Left to right: Julian, Hertzog, Melissa, Virginia, and Frances Vallery, ca. 1915. Julian Vallery is holding the violin given to his grandfather by Dr. J. B. Chopin. Frances Vallery was the mother of the current tribal chief Gilmer Vallery. Photograph courtesy of the Talimali Band of Apalachee, tribal archives.


Tribal Chief Gilmer Bennett at the swimming hole near his grandfather's house. Photograph by Dayna Bowker Lee, LRFP, NSU, 2005.


Looking into the copse of trees surrounding the Bayou Cypre site of the house built by Benoist Vallery, burned in the 1950s. Photograph by Dayna Bowker Lee, LRFP, NSU, 2005.


Tribal Chief Gilmer Bennett
at the Brosette Cemetery
beside the headstone of his
grandmother, Mary Ann Bennett.
Photograph by Dayna Bowker Lee,
LRFP, NSU, 2005.


Huckleberries growing at the site
of the Vallery house.
Photograph by Dayna Bowker Lee,
LRFP, NSU, 2005.


Years of persecution made the Apalachee wary in their dealings with outsiders. Rather than claiming tribal heritage on legal documents and in public, children were forbidden to talk about their ethnicity and were instructed never to ask about “the land” or the lawsuit once filed against the government. Paper records were periodically destroyed and increasingly in civil and church records, members self-identified as white when they were counted at all.

Before his death in 1956, Oscar Vallery instructed his son to burn all his possessions. “Whenever he died, his son took his kids over there and they built a big fire. He had books and papers, he even had his old Civil War uniforms. He didn’t want . . . people to know who they were” (GB interview, 10 March 1998).
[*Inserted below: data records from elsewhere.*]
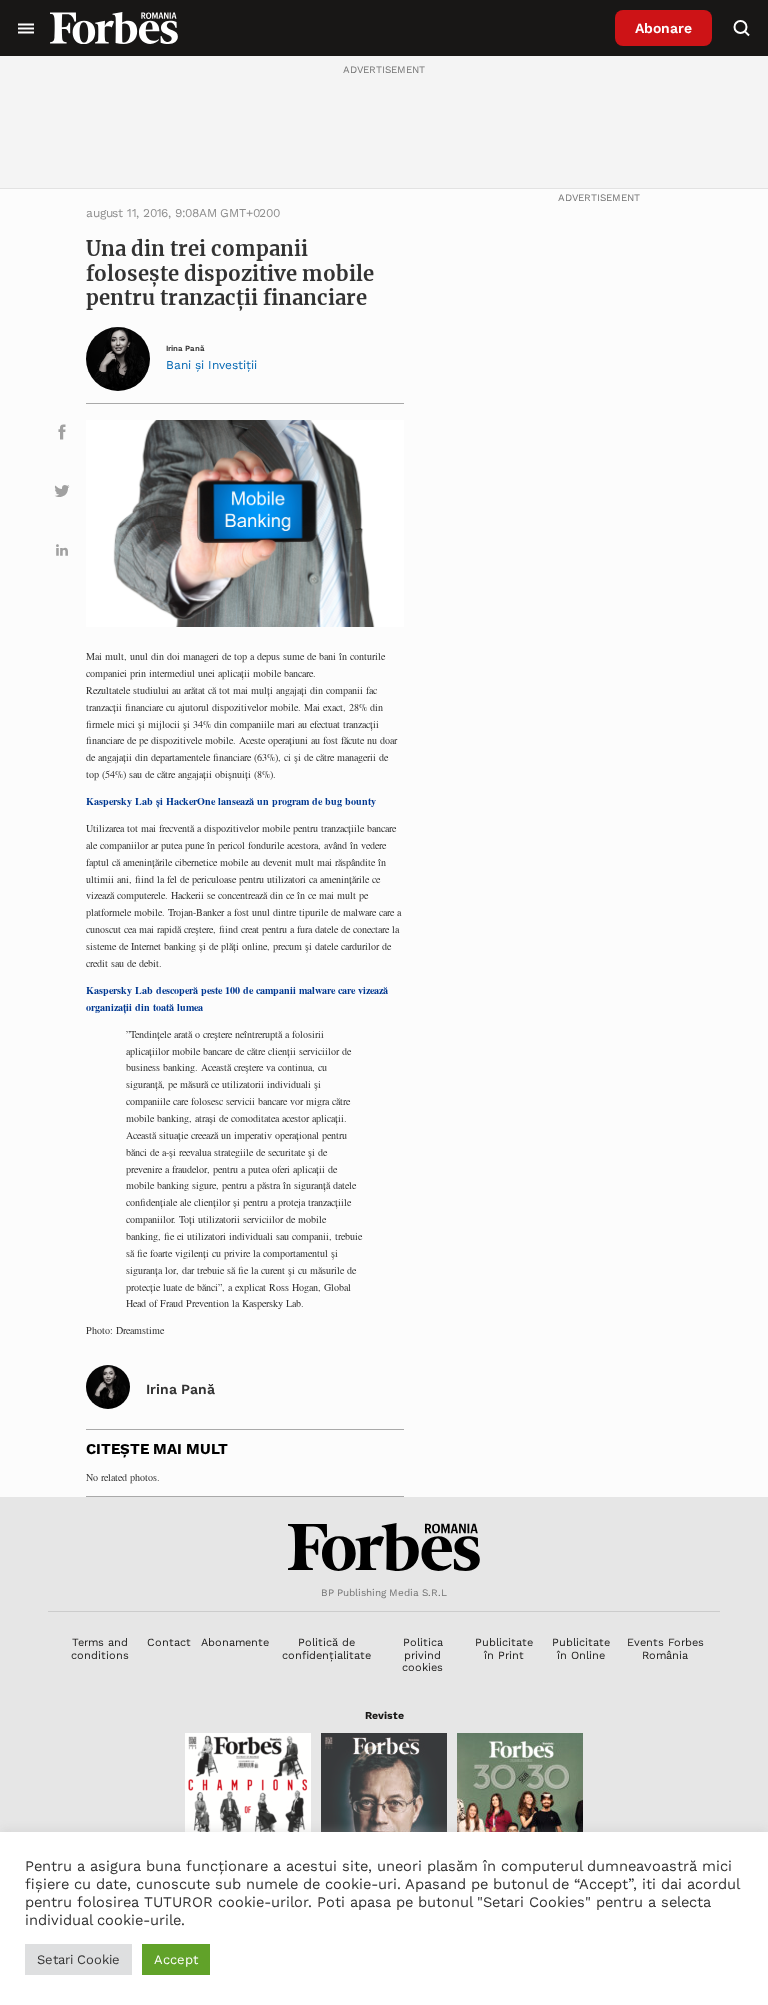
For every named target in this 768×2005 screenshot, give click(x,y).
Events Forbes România (665, 1648)
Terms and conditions (100, 1648)
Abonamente (235, 1642)
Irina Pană (185, 348)
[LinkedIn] (62, 553)
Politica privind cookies (422, 1655)
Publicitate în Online (581, 1648)
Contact (169, 1642)
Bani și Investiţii (211, 365)
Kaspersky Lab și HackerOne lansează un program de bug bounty (231, 801)
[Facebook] (62, 435)
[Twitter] (62, 494)
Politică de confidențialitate (326, 1648)
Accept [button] (176, 1959)
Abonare (663, 28)
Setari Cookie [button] (78, 1959)
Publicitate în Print (504, 1648)
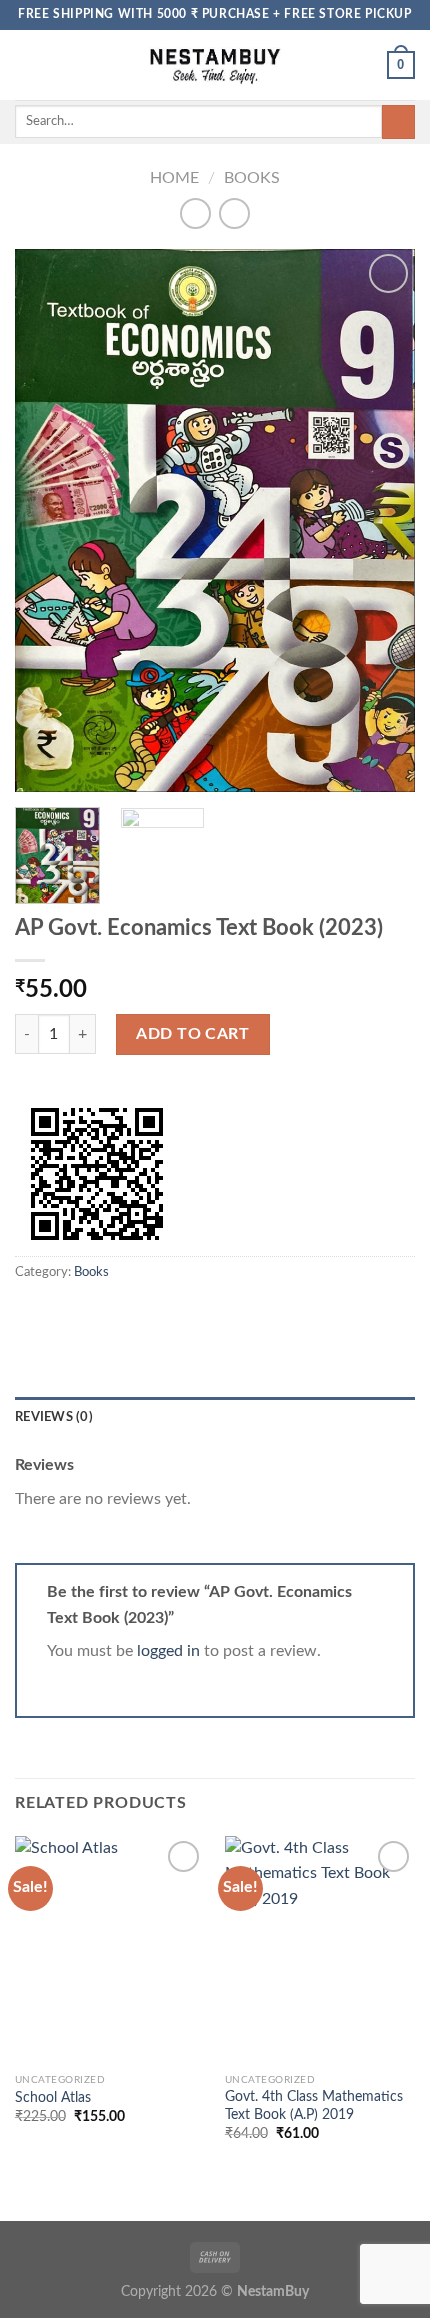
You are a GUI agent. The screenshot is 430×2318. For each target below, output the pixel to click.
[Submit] (398, 122)
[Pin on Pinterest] (125, 1313)
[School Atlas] (110, 1950)
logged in (168, 1651)
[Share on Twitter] (76, 1313)
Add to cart (192, 1034)
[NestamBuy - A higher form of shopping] (215, 65)
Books (252, 178)
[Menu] (27, 64)
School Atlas (53, 2098)
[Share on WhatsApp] (27, 1313)
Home (174, 178)
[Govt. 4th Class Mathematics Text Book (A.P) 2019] (320, 1950)
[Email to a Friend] (100, 1313)
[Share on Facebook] (52, 1313)
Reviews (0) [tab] (54, 1417)
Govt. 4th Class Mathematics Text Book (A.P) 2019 (314, 2106)
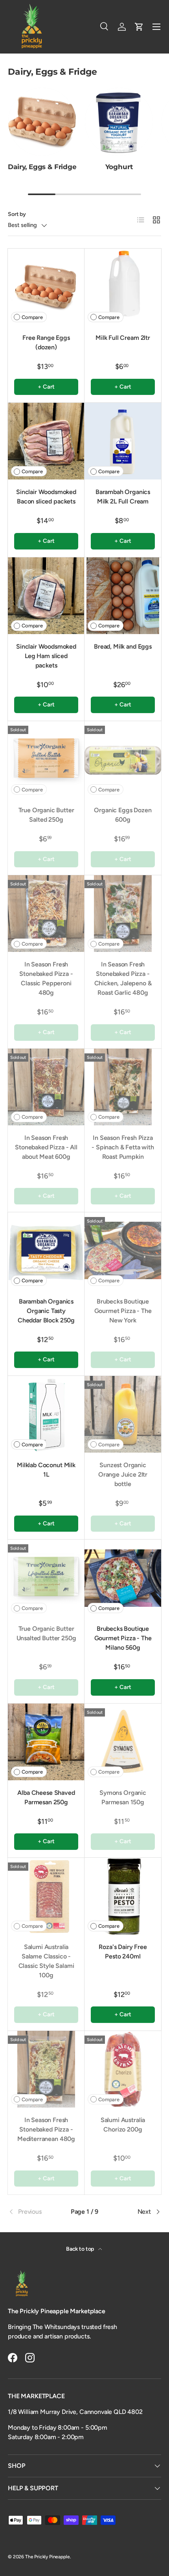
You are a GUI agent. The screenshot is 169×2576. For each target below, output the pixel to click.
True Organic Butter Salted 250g (46, 814)
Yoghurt (119, 167)
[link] (33, 2211)
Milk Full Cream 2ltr (123, 337)
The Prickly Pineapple (47, 2556)
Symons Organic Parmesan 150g (122, 1797)
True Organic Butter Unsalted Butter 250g (46, 1633)
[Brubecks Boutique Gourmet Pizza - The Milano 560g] (122, 1578)
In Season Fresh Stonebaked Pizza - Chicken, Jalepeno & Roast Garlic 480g (123, 978)
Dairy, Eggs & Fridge (42, 167)
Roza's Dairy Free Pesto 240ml (123, 1951)
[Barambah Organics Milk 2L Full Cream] (122, 441)
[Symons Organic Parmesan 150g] (122, 1742)
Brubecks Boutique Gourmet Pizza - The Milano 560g (123, 1638)
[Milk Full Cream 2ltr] (122, 287)
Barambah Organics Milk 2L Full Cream (123, 496)
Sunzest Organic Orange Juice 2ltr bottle (122, 1474)
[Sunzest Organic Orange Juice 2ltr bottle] (122, 1414)
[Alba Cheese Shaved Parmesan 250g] (46, 1742)
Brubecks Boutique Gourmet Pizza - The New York (123, 1311)
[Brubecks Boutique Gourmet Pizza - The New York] (122, 1250)
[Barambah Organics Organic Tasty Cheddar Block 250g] (46, 1250)
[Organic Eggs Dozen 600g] (122, 759)
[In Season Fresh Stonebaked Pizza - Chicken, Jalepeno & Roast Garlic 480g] (122, 913)
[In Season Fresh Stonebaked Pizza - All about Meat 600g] (46, 1087)
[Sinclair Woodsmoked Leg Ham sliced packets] (46, 595)
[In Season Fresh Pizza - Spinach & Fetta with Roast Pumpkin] (122, 1087)
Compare (32, 317)
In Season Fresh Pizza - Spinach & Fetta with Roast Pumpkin (123, 1147)
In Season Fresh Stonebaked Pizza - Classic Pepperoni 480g (46, 978)
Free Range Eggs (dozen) (46, 342)
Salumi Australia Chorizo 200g (123, 2124)
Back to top (80, 2249)
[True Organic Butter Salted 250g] (46, 759)
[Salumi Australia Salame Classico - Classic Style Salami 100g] (46, 1896)
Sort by (17, 214)
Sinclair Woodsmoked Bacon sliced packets (46, 496)
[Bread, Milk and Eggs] (122, 595)
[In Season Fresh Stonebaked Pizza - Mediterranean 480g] (46, 2069)
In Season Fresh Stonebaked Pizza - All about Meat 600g (46, 1147)
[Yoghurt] (119, 122)
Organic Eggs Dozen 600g (122, 814)
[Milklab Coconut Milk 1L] (46, 1414)
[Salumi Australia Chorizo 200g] (122, 2069)
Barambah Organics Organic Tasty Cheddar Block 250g (46, 1311)
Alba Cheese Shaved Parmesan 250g (46, 1797)
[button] (139, 26)
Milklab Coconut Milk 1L (46, 1469)
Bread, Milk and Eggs (123, 646)
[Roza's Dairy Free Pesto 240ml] (122, 1896)
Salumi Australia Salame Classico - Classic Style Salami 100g (46, 1961)
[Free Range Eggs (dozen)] (46, 287)
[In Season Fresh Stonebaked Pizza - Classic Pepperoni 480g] (46, 913)
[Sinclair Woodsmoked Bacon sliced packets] (46, 441)
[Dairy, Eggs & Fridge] (42, 122)
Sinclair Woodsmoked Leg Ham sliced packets (46, 656)
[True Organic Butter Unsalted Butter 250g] (46, 1578)
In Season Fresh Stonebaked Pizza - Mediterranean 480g (46, 2129)
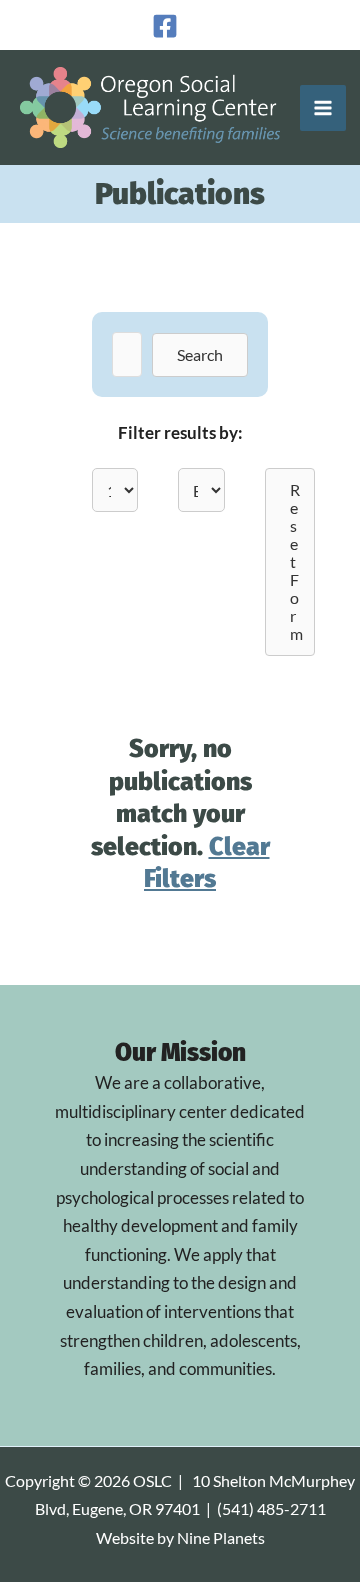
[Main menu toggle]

The tradition of burning important paper records was a common response to the persecution the Apalachee had endured. When asked if she had documents which might substantiate her heritage, Oscar Vallery’s granddaughter stated, “I burnt everything me and my daddy had. I burnt them when my children were all very young so no one could see them” (EH interview, 21 March 1998). Oscar Vallery was buried near Bayou Camite in the Brossette Cemetery belonging to his wife’s family.